§ **DOCUMENT PASSAGE**:
━━━━━━━━
# A few smaller swimmers/ Interference Finish



## plugman (Jul 15, 2008)

Did up several small Donny Musso style swimmers for when the stripers move back in during late April/early May out here. These guys are about 5" long and weigh between 1.5 and 1,75 ounces. All thru wired with a low slot Lefty 1 lip on the front. Put a small belly weight right at the balance point of the plug.

I have been trying for some time to find something that would mimick the iridescent colors that you see when you pull a striper out of the water as the light hits them just so. Bait fish out here seem to have the same kind of coloring. I think I finally found it! Pearl-Ex interference powders. Comes in a number of different colors. It's a fabirc dye that mixes up with createx clear quite nicely. I sprayed about 20 very thin coats of the mixture on top of the finish paint coats before I put on the finish epoxy coats and was delighted with the results. The plugs glow in the sunlight.

Tough to photograph... But you'll see the purplish highlites, especially on the olive/silve plug and the pinkish glow over the pearl white under coat on the other ones. It's pretty cool the way it moves and changes in the light.

Thought somebody else might like to try it out.

Funny thing... I set them up to swim top water and they were terrible! So I bent the line tie up and they swim sub-surface like a dream! Beautiful snakey action in the current. Might even try them trolling! Go figure....

This stuff continues to confound and delight....


----------



## Cutt'em Jack (Feb 17, 2008)

Very nice!


----------



## Coon_Shark (Feb 6, 2006)

Nice tones! I like the light green back with the silver/orange on the bottom. Makes me wanna fish.


----------



## vc1111 (Apr 13, 2004)

Looks like they worked out great for you. You'll be armed and dangerous when you hit the waters.


----------
━━━━━━━━
§ **EXTRACTED DATA**:
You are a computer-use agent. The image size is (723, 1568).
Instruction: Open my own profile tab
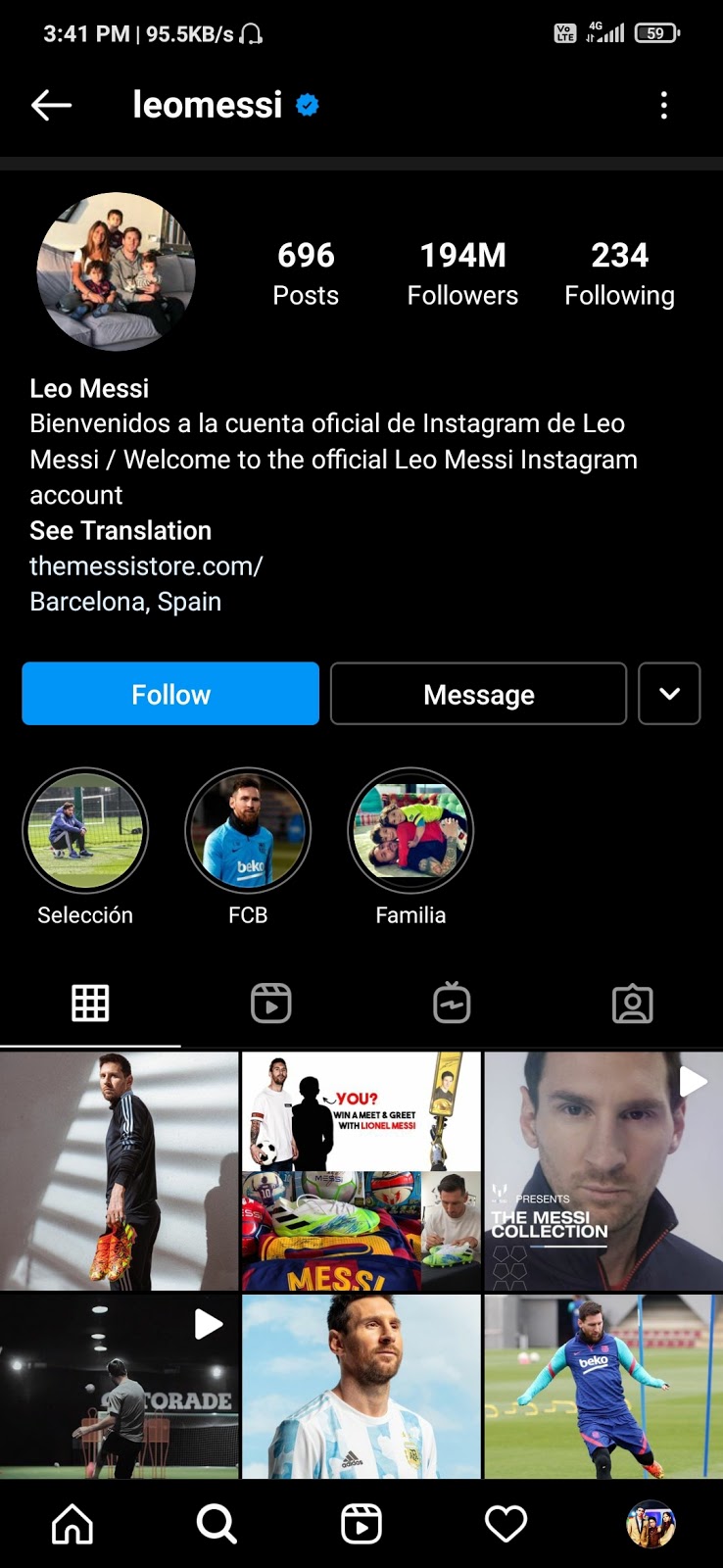coord(651,1524)
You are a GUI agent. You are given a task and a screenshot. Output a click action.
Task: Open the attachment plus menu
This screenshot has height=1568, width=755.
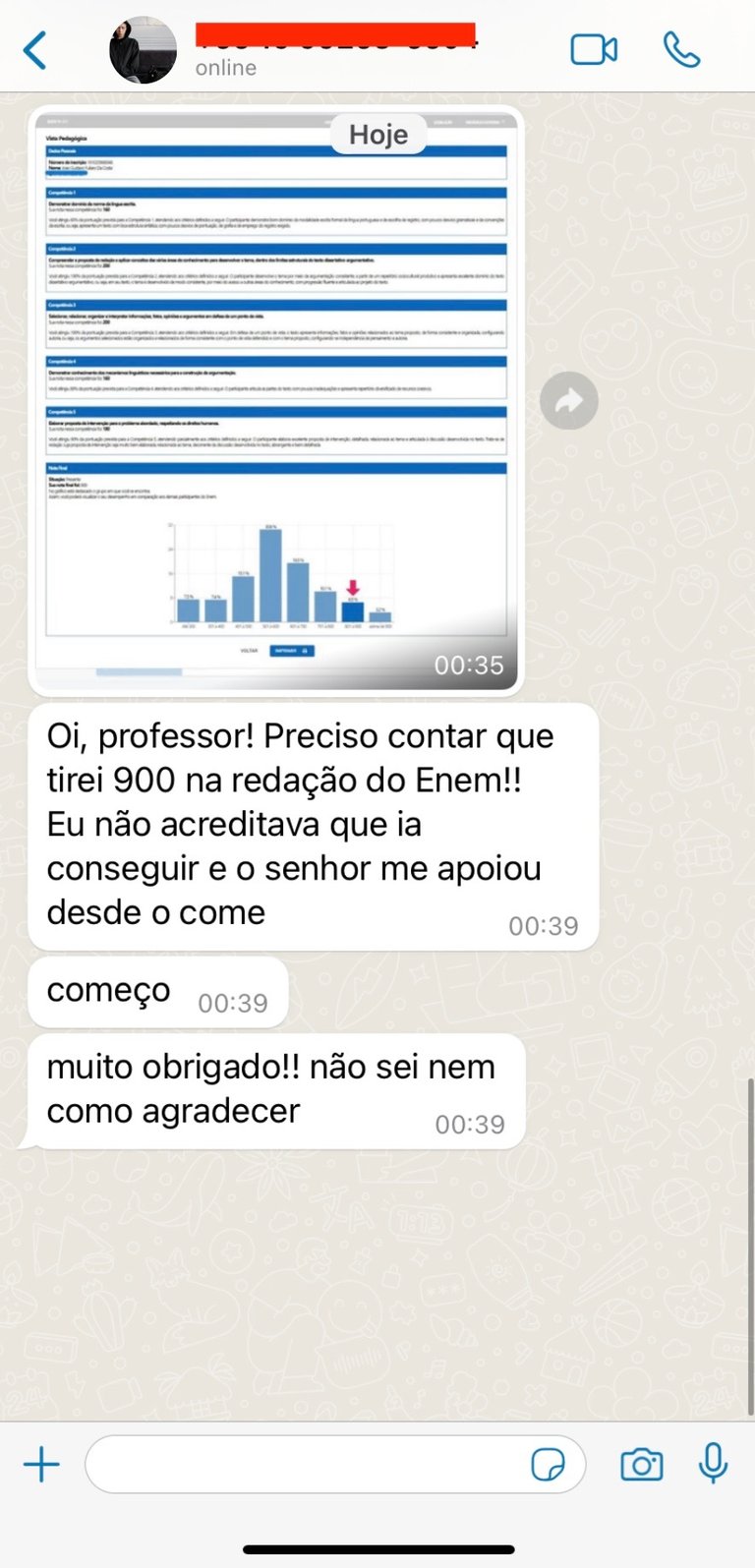[x=41, y=1465]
━━━━━━━━
§ **TASK DIRECTIONS**: From the thread on painted swimmer plugs, copy the stretch that opens with "# A few smaller" and closes with "of the plug.", swapping "stripers" for "bluefish".

§ **OUTPUT OF THE EXERCISE**:
# A few smaller swimmers/ Interference Finish



## plugman (Jul 15, 2008)

Did up several small Donny Musso style swimmers for when the bluefish move back in during late April/early May out here. These guys are about 5" long and weigh between 1.5 and 1,75 ounces. All thru wired with a low slot Lefty 1 lip on the front. Put a small belly weight right at the balance point of the plug.